#### Quelltext:
Was hast du für eine Festplatte? IDE oder SATA? Und, hat deine Festplatte 2 Stromanschlüsse (ein 5.25" Laufwerksanschluss und/oder einen SATA Stromstecker)?
Wenn du nämich, (wenn du 2 Stromanschlüsse besitzt) beide eingesteckt hast, dann ist klar, dass dir deine HD abraucht.

Lange Rede kurzer Sinn aber vielleicht hilfts dir ja


----------



## cback (10. November 2007)

*AW: Neuer PC produziert einen merkwürdigen Fehler*

Hmm, ich habe tatsächlich eine Sata Festplatte. Kann natürlich sein, dass der Typ den Fehler gemacht hat.

Ich habe jetzt das ganze an einen Fachmann weitergegeben und laut seiner Diagnose ist 1 RAM Riegel defekt und natürlich auch die Festplatt.

Achja: Gibt es eigentlich noch immer Inkompatibilitäten mit 64 Bit Betriebssystemen? Ein 64 Bit OS würde ja bei mir Sinn machen.
Gibts eigentlich eine Möglichkeit unter Windows zu erkennen, ob man ein 64Bit oder ein 32 Bit Betriebssystem hat?


----------



## Stefan Payne (10. November 2007)

*AW: Neuer PC produziert einen merkwürdigen Fehler*

Nur bei dämlich geschriebener Software und seltener Hardware und auch da nicht unbedingt...

Probleme mit Software (die voll 32bittig ist) gibts eigentlich nur, wenn Treiber gebraucht war ider irgendein Honk zu blöde oder ein *netterkerl* war (z.B. dümmliche Versionsabfrage oder Kopierschutztreiber).


----------



## jetztaber (10. November 2007)

*AW: Neuer PC produziert einen merkwürdigen Fehler*



cback schrieb:


> Gibts eigentlich eine Möglichkeit unter Windows zu erkennen, ob man ein 64Bit oder ein 32 Bit Betriebssystem hat?



Wenn man nicht weiß, was man da installiert hat (bzw. irgendeiner mir installiert hat),  besorg ich mir z.B. einen 64 Bit Grafiktreiber und installier den. Wenn Windows die Installation verweigert, ists die 32 Bit Version und natürlich umgedreht. Es sollte aber auch irgendwo in der Systemsteuerung zu finden sein. Es ist schon zu lange her, dass ich nicht wusste, was ich da so auf der Festplatte habe...

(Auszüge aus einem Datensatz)
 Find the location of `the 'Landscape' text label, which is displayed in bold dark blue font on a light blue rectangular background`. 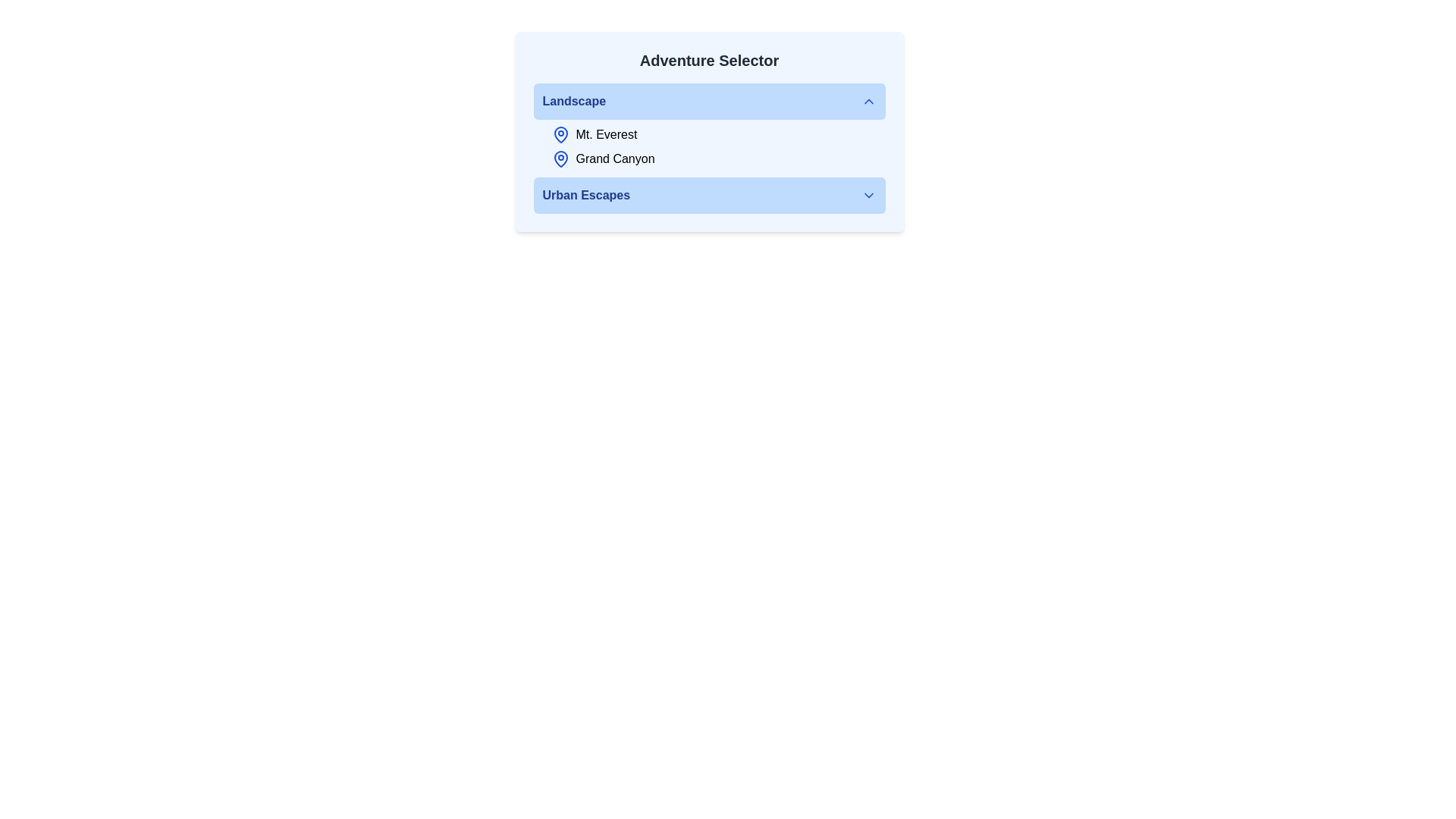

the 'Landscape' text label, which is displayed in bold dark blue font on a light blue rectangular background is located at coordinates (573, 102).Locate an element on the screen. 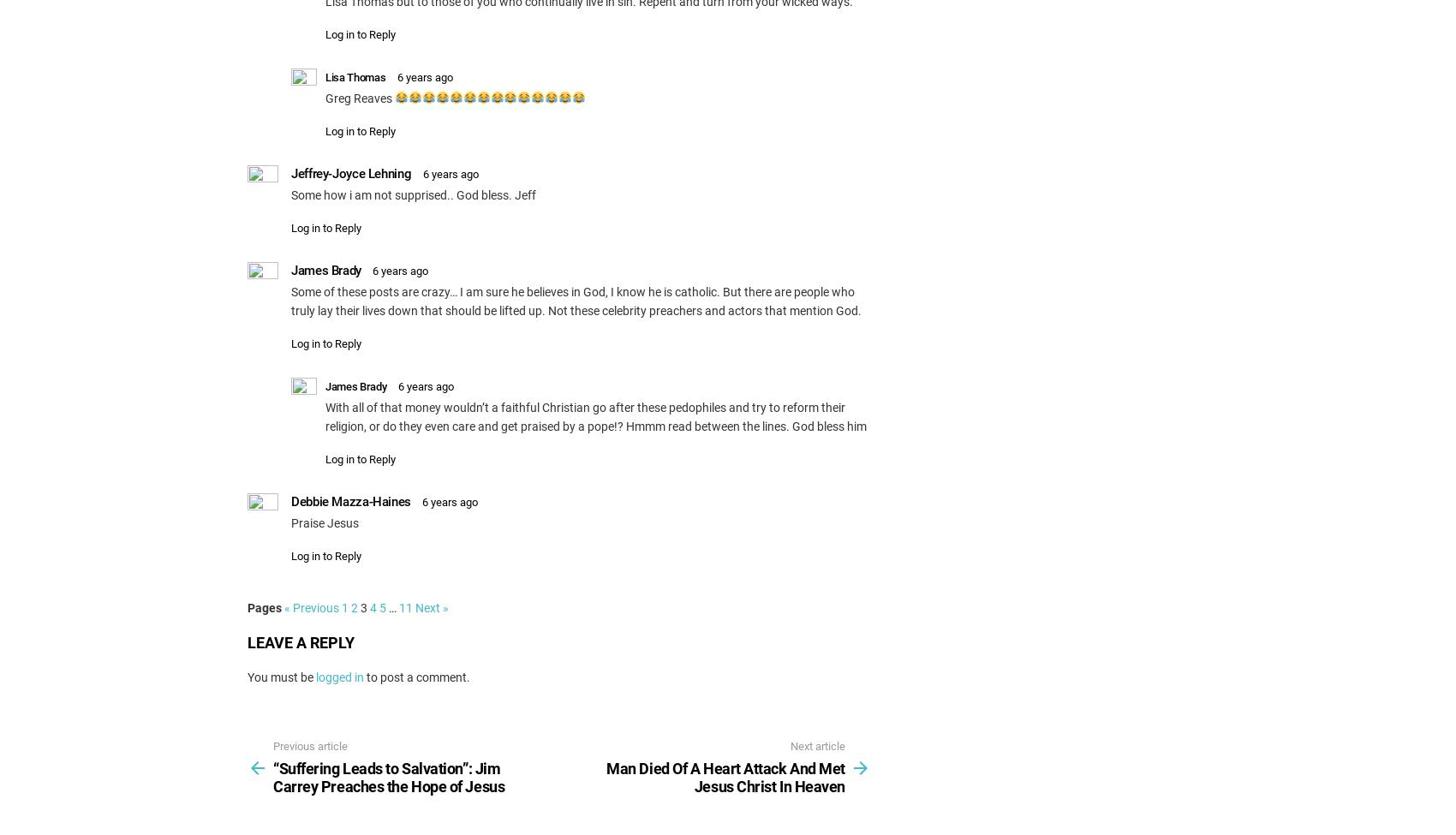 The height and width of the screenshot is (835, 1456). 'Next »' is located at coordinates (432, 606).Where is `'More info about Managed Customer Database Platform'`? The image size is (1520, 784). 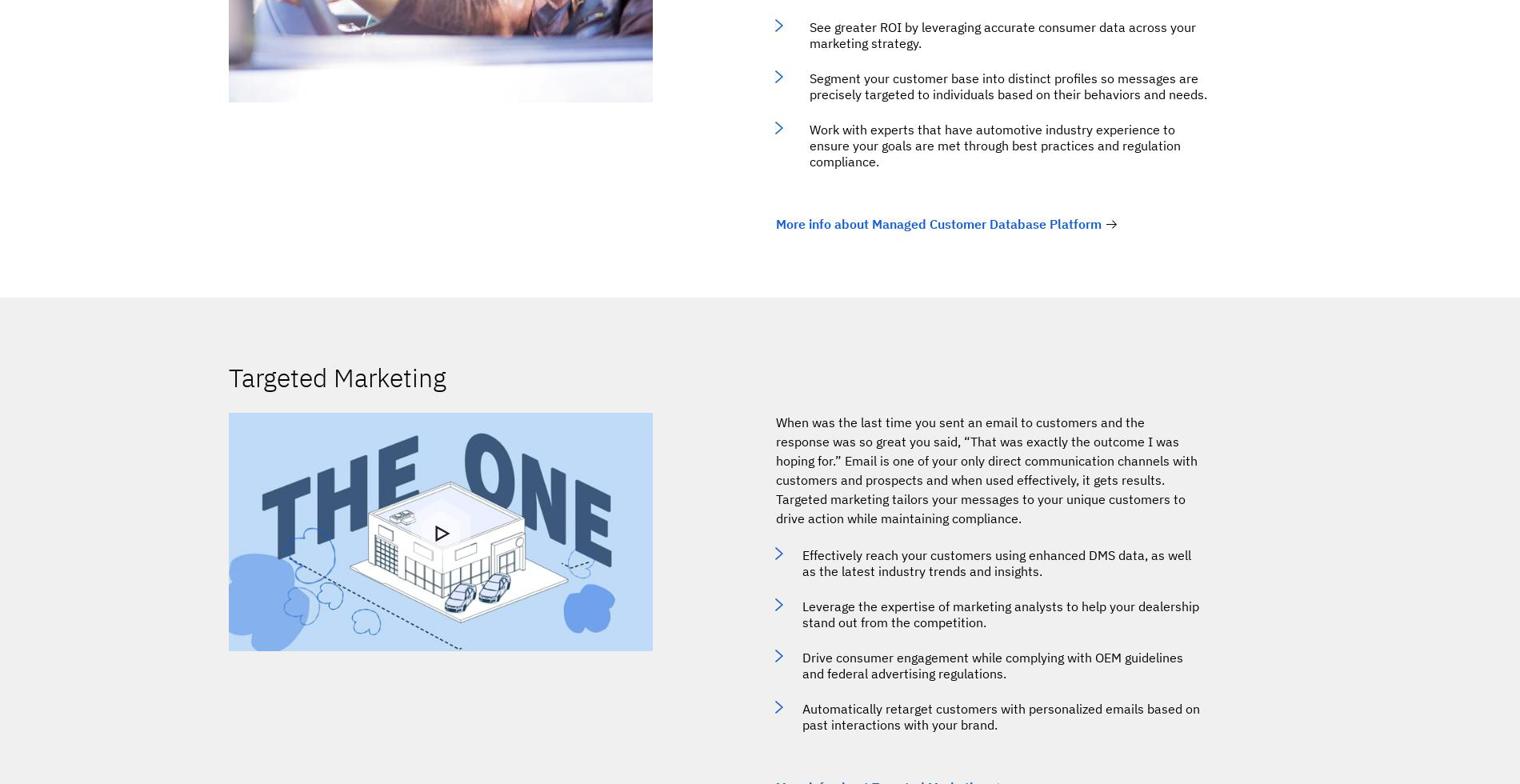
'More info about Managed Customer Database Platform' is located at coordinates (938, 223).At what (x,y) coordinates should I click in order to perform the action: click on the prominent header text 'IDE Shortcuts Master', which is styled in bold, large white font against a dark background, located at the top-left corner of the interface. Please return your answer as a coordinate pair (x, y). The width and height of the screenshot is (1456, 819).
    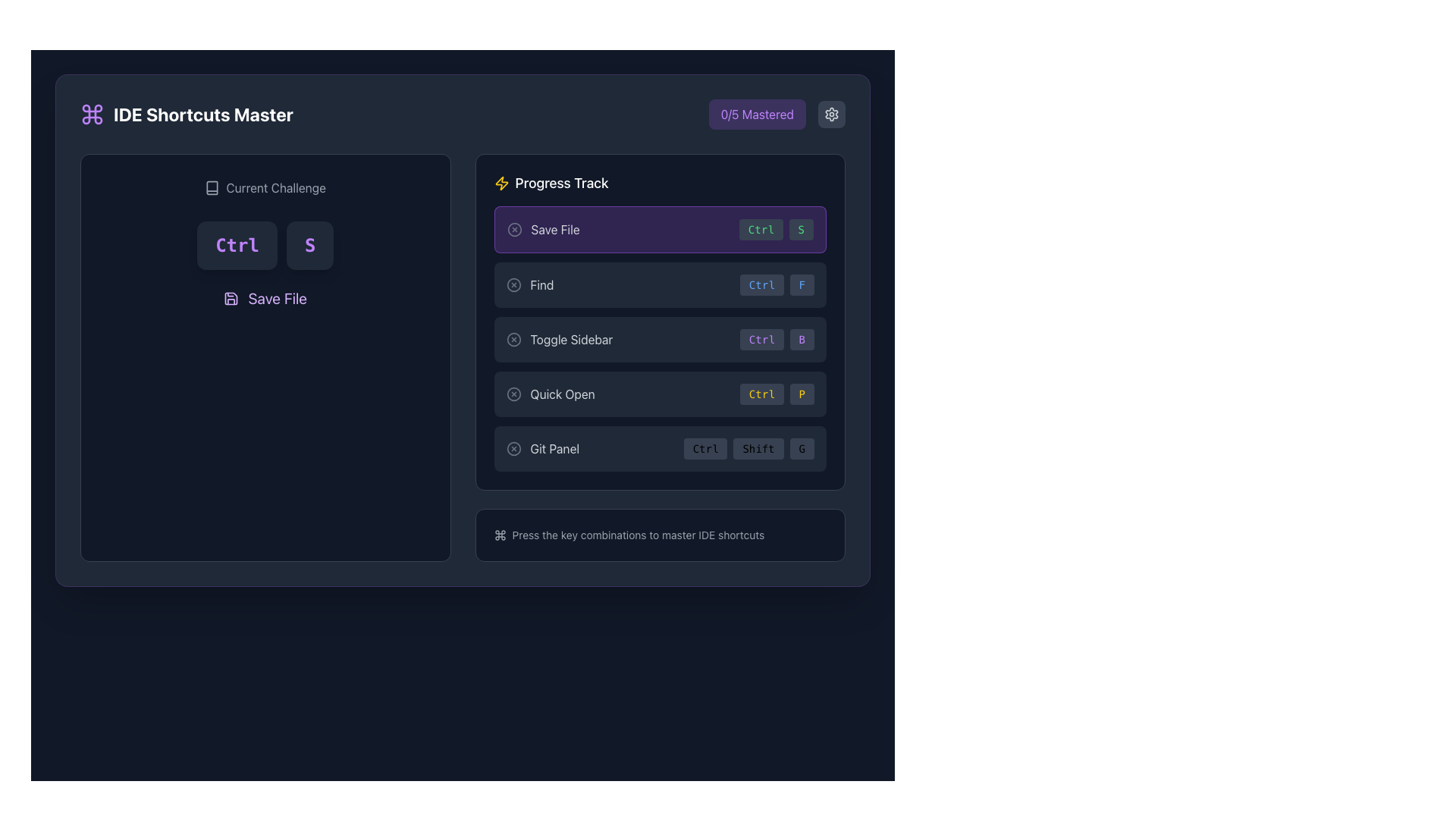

#### Aufgabe 1:
Welche Komponenten sind laut der Diagnose des Fachmanns im Forenthread über den fehlerhaften neuen PC defekt?
#### Aufgabe 2:
Führen Sie den Forenthread über den neuen PC mit dem merkwürdigen Fehler im Anschluss an den letzten Beitrag weiter.

#### Erwartete Antwort 1:
Ein RAM-Riegel und die Festplatte.

#### Erwartete Antwort 2:
----------



## Stefan Payne (10. November 2007)

*AW: Neuer PC produziert einen merkwürdigen Fehler*

Es geht noch einfacher:
Einfach 'nen 16bit Programm suchen und versuchen das auszuführen 

Gehts, hat man 32bit, gehts nicht, hat man 64bit


----------



## jetztaber (10. November 2007)

*AW: Neuer PC produziert einen merkwürdigen Fehler*

... das impliziert automatisch die Frage, was ist denn ein 16 Bit Programm?


----------



## MrMorse (10. November 2007)

*AW: Neuer PC produziert einen merkwürdigen Fehler*



Stefan Payne schrieb:


> Es geht noch einfacher:
> Einfach 'nen 16bit Programm suchen und versuchen das auszuführen
> 
> Gehts, hat man 32bit, gehts nicht, hat man 64bit



Warum sollte das unter 64bit nicht laufen?


Feststellen kann man es (vielleicht) so:
Gerätemanager->Systemgeräte->PCI-BUS und da den Reiter "Ressourcen"
Sich da den letzten 'Speicherbereich' ansehen.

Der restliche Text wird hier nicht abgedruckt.